Post-Hurricane Stress Leads Man To Death

CUTLER RIDGE, Fla. - Peggy Worthman thought she and her husband had survived the worst of times when they rode out Hurricane Andrew together. They huddled in their home and held hands as the storm roared past.

The toll was severe. Their home was damaged, the furniture business they had built together was leveled and, somehow, Lloyd Worthman was not the same man as before.

The once-cheerful retired Army sergeant became depressed and forgetful, and took to sitting around the house all day in his pajamas.

Less than three weeks later, the 62-year-old lay down on the floor of the couple's home, put a pistol to his head and pulled the trigger.

Psychiatrists say the terror of riding out a hurricane can leave a person suffering from post-traumatic stress disorder, an ailment usually associated with combat veterans. For some, the stress may only increase.

"You have no control in a hurricane - you either live through it or not. It can be so traumatic that people come out in an absolute state of shock. If it's not treated, it can become worse and worse," said Dr. Joseph Zealberg, a psychiatrist and director of the Emergency Psychiatry Mobile Crisis Program in Charleston, S.C.

He treated victims of hurricanes Andrew and Hugo, which slammed into South Carolina in 1989.

Peggy Worthman doesn't know why her husband killed himself; she only knows it had something to do with the storm.

When Andrew struck Aug. 24, the couple took refuge in a spare bedroom in the center of their home. The house shook as doors were blown down and sections of roof were torn away. Worthman sat in a chair wedged against the door, his head in his hands.

"The wind came through here and sounded like a freight train," Peggy Worthman said. "It was a terrible sound, just terrible."

When they ventured out to survey the wreckage, Worthman was shaken and silent.

"He was in shock when he walked out of that room that morning," she said. "He was just a different person."

In the days that followed, Worthman was listless and withdrawn, unable to face the task of rebuilding his home and business.

"I'd say, `Let's go to the store.' We'd get in the car and we'd get almost there, and then he'd say, `Oh, I forgot the keys,' "Peggy Worthman said. "He didn't want to see the place. He couldn't bear it."
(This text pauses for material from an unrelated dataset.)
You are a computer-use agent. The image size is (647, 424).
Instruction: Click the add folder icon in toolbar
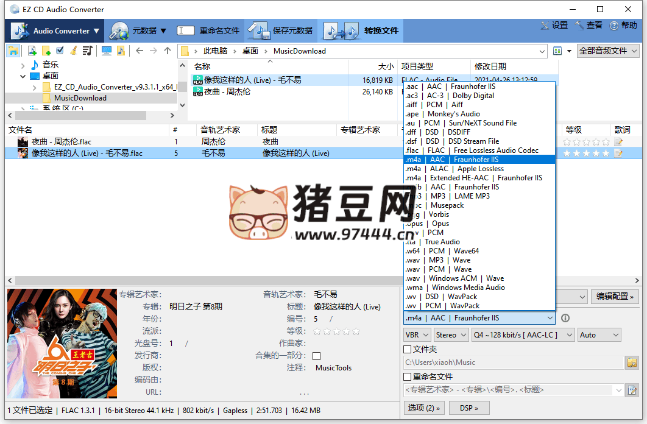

Peggy Worthman suggested he see a doctor. He agreed to, but never went.

On the morning of Oct. 12, Worthman seemed in good spirits. He fixed his wife breakfast in bed - oatmeal with bananas.

Late that afternoon, she left the house to run errands. When she returned an hour later, Worthman wasn't around.

As it got dark, she started to worry. She searched the house again, checking the spare bedroom where they had endured Andrew. The door was locked; she had to pry the lock open.

There was her husband, lying in the same spot where he had sat out the hurricane. This time, a gun was lying across his chest.

"I said, `Honey, don't do that!' I grabbed the gun and threw it on the bed. Then I saw the blood."

Peggy Worthman is fixing her home and will try to rebuild the furniture business. But in a year or so, she hopes to move to Pennsylvania. She said she'll never stop wondering why her husband took his life.

"We were only months away from making everything work again," she said. "I just don't know how he ever did this to himself."